Death benefits and the minimum pension requirement
Question
My client’s husband passed away in February 2025 while receiving an account-based pension (ABP) that commenced 10 years ago. The spouse is now receiving the death benefit as an ABP.
How is the minimum pension for the 2025-26 year calculated?
Answer
Ensuring the minimum pension is paid during the year is a key requirement to maintain the tax-free status of earnings within the pension.
Failure to pay the minimum pension can result in the pension being treated as ceasing from the start of the financial year and earnings within the pension will be subject to tax. There are additional tax implications of failing to pay the minimum pension, such as transfer balance cap transactions and a recalculation of the tax components. In addition, all payments will be regarded as lump sums. Further information can be found in the 'when minimum pension standards aren’t met' article on the ATO site.
There are circumstances when the ATO will allow the pension to continue for tax purposes.

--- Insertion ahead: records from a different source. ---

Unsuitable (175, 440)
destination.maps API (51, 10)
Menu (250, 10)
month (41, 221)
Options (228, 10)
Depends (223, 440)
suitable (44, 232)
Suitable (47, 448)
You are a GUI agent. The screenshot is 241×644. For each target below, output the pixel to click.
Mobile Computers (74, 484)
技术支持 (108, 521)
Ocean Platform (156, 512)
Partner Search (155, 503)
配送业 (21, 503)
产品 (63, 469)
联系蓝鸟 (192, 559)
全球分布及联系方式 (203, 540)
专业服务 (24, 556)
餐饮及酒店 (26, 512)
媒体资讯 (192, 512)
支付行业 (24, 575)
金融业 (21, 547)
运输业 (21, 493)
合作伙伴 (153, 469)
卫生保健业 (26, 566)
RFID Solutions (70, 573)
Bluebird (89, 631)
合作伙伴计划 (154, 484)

Further information can be found in the exception to minimum pension payment requirements section of on the ATO site.
The following table summarises the minimum pension requirement for an APB in the year of death under various scenarios:
Scenario | Type of account held by deceased | Death pension paid due to reversionary nomination? | Deceased’s account - minimum pension up to date of death | Beneficiary’s account – minimum pension |
---|
1
| ABP
| Yes
| - Existing pension considered to continue to beneficiary
- Beneficiary takes on minimum calculated for deceased**
- Sum of pension payments to deceased and beneficiary count towards the minimum for the year
- No minimum if deceased commences pension and dies in June of same year
|
2
| ABP
| No
| - Pension ceases on death
- No minimum pension required before death
| - Considered a new pension
- Pro-rate minimum based on number of days in financial year (including commencement day)

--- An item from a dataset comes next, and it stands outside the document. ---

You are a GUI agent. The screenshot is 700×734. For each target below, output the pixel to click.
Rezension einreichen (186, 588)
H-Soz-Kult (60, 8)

- Percentage factor based on beneficiary’s age at commencement
- No minimum if beneficiary’s pension commences in June
|
3
| Accumulation
| N/A*
| N/A
| - Pro-rate minimum based on number of days in financial year (including commencement day)
- Percentage factor based on beneficiary’s age at commencement
- No minimum if beneficiary’s pension commences in June
|
* Reversionary nominations are a continuation of the pre-death pension and therefore don’t apply to accumulation accounts
** In the year after death, the minimum payment percentage is based on the beneficiary’s age at 1 July
In this client’s circumstances, the spouse falls into either scenario one or two.
In the case of scenario one, where they receive the death benefit pension due to a reversionary nomination, then the deceased’s minimum pension is carried over to the beneficiary.
In the case of scenario two, where the ABP is not paid due to a reversionary nomination (e.g. there was a non-lapsing nomination, binding lapsing nomination, non-binding nomination or no nomination), the ABP is considered a new pension and the minimum pension is pro-rated based on the beneficiary’s age at the time it commences.
The table above assumes the individual beneficiary doesn’t commute the pension in full before the end of the financial year. Were this to occur, any minimum pension would need to be pro-rated to account for the reduction in days the pension was running.
If the deceased had a transition to retirement income stream (TRIS) at the time of death, then scenarios one and two in the table above apply. In addition:
- The death benefit pension (whether reversionary or not) is considered to be in the tax-free pension phase
- The annual 10 per cent maximum pension rule no longer applies
- The limitation regarding lump sum payments no longer applies.
If the deceased had a market-linked pension/term allocated pension (TAP) at the time of death, then the following apply:
- For pensions with a reversionary nomination, scenario one in the table applies
- For non-reversionary nominations, the TAP ceases at the time of death. For a beneficiary who is eligible to receive a pension, they will be able to take a pension, lump sum or a combination of the two. A death benefit pension is a new pension. The beneficiary can choose the type of pension (eg ABP) that suits their circumstances.